The villa dates from the early 20th century. Sources vary as to whether it was built by Moses Taylor, or by his widow. At the outbreak of the Second World War, the house was requisitioned by the US Government, and Kenneth Pendar, an archaeologist, the US Vice-Consul and a secret agent was installed in residence. In January 1943, Franklin D. Roosevelt and Winston Churchill met at the Casablanca Conference, to determine the future direction of the war. At the conclusion of their summit, Churchill persuaded Roosevelt to undertake a short excursion to Marrakesh. Churchill had first visited the city in the winter of 1935-1936 and, despite initial reservations—“the crowds, the smells and the general discomfort for painting have repelled me”, he wrote—he stayed for three weeks and came to love the city he termed ‘The Paris of the Sahara’. He was determined that Roosevelt should share in his experiences. Roosevelt and Churchill were accommodated by Pendar at the Villa Taylor and, after experiencing the sunset from the villa's tower, enjoyed an evening of dinner and songs. After Roosevelt's departure the next day, Churchill remained at the villa, making plans for his travels and painting the Tower of the Koutoubia Mosque from the tower, the only picture he undertook during the war.
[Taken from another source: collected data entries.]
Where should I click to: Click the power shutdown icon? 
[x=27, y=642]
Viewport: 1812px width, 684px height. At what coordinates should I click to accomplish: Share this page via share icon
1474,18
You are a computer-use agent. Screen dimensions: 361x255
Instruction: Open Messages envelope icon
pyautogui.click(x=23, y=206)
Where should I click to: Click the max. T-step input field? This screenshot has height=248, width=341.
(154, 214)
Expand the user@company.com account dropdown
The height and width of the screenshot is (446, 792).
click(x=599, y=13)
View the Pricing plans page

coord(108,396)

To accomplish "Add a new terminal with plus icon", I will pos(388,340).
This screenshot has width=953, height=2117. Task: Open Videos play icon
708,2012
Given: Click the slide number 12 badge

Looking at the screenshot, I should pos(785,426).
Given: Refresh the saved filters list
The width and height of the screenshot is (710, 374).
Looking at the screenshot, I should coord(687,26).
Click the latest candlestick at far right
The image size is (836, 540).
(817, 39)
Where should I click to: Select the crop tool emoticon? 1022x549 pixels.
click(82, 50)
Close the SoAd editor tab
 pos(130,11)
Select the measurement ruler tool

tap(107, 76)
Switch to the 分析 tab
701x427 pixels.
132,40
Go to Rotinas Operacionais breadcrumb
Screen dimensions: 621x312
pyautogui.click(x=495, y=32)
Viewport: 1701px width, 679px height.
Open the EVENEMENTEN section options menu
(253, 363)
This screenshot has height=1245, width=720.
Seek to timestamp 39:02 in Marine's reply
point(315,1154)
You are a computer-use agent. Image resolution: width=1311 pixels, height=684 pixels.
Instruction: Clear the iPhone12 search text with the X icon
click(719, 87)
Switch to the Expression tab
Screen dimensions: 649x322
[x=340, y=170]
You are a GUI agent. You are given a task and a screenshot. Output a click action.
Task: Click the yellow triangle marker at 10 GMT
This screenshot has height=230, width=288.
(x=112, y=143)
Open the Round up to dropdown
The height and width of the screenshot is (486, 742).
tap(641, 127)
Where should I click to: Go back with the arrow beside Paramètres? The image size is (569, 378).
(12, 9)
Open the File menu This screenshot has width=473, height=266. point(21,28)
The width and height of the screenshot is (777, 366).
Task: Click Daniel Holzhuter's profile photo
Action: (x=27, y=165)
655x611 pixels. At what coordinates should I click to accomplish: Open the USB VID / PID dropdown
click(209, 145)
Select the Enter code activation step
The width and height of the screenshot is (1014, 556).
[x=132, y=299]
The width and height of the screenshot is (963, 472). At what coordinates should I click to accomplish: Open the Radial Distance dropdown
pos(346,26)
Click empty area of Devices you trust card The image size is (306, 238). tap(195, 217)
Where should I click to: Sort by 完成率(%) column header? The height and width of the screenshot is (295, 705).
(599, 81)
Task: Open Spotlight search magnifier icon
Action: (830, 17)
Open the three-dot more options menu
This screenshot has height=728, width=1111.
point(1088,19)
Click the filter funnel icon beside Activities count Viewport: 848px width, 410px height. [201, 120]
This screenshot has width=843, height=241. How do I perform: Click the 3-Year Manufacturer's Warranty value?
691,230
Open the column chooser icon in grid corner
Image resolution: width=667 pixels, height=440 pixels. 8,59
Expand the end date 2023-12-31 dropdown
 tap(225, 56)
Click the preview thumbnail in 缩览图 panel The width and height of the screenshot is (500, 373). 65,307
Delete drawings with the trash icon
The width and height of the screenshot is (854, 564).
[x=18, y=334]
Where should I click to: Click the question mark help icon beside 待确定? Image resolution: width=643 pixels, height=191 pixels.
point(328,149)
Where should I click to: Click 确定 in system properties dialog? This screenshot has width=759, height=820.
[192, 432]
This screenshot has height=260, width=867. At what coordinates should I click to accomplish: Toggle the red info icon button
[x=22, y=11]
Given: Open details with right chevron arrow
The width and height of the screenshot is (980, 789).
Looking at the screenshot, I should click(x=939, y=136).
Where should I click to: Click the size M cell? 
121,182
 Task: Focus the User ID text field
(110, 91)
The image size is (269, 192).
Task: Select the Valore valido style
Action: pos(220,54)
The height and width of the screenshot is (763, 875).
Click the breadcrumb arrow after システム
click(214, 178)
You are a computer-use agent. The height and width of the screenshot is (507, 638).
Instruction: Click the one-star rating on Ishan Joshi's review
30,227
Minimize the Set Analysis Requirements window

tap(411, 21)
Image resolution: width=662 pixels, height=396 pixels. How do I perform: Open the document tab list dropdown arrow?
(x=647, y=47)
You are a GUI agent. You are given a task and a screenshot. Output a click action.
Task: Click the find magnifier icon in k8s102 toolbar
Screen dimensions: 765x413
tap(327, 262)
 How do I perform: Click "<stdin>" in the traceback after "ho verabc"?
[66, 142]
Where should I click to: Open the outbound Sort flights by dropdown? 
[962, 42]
Personal recollections of the sojourn at the Villa Taylor were recorded by members of Churchill's staff, as well as by Churchill himself. Churchill’s aide-de-camp, Commander Thompson, recorded Villa Taylor as, “built in the local style with a central courtyard, orange trees and fountains, and the interior decoration was exotic in the extreme”. General Alan Brooke, Chief of the Imperial General Staff, and Churchill's main military adviser, described both the villa, and his master's appearance within it. The villa was "very ornate and Moroccan with a wonderful garden". Churchill was no less colourful; "It was all I could do to remain serious. The room must have been Mrs Taylor's bedroom and was all done up in Moorish style, the ceiling was a marvellous fresco of green, blue and gold. And there in the bed was Winston, in his green, red and gold dragon dressing gown, his hair, or what there was of it, standing on end, the lights shining on his cheeks, and a large cigar in his face!" Churchill's long-time bodyguard Walter Thompson wrote, rather more respectfully; "No more suitable place for Mr Churchill to be at his painting could be imagined, the whole scene was a riot of the colour from which he draws his inspiration". Churchill himself was greatly taken with his temporary home, which he described in a letter to his wife, as "a fairyland villa".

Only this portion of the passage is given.